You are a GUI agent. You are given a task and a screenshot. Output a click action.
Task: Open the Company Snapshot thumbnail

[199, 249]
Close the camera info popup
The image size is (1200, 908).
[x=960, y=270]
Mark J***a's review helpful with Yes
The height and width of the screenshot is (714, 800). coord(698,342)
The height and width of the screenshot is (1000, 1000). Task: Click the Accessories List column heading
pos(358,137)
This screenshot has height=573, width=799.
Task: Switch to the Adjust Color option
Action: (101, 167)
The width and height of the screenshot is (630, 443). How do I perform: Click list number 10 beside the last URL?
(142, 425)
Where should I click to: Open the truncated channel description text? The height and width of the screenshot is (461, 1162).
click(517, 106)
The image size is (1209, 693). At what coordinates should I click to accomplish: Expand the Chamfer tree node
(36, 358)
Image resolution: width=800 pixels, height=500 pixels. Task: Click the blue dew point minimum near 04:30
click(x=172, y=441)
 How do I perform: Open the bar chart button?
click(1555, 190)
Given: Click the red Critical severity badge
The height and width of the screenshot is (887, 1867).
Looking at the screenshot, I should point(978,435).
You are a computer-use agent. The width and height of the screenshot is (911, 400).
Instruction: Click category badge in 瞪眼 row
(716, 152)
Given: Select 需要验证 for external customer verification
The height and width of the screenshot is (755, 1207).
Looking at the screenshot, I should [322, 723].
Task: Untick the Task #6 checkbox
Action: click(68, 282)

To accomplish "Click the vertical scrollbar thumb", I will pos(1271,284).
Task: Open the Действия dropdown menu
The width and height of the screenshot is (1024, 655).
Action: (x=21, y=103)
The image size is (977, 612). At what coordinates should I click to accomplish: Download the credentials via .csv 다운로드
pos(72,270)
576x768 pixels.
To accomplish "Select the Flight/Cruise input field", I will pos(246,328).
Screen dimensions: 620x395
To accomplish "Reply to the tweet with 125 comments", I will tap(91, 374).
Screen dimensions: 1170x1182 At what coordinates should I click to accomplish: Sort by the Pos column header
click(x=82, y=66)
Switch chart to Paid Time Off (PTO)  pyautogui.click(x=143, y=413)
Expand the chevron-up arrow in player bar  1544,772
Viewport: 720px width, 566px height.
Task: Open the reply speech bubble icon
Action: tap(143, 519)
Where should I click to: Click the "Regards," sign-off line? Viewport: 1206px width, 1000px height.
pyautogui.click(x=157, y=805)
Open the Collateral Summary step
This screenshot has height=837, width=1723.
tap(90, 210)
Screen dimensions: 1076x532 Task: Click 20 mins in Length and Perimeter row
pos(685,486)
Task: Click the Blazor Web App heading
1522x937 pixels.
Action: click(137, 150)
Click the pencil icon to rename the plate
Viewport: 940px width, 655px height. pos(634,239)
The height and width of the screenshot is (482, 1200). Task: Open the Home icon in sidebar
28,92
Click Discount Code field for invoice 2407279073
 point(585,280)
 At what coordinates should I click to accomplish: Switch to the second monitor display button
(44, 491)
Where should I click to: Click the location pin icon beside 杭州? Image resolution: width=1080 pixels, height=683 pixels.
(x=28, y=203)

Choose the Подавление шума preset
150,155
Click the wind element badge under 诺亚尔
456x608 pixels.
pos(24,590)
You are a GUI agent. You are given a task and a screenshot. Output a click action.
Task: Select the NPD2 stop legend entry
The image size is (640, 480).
^^^^
TASK INSTRUCTIONS: Could you find each line in the entries that contains the string "Select" and copy it?

SOLVED PROBLEM:
Given: Select 需要验证 for external customer verification
To accomplish "Select the Flight/Cruise input field", I will pos(246,328).
Task: Select the NPD2 stop legend entry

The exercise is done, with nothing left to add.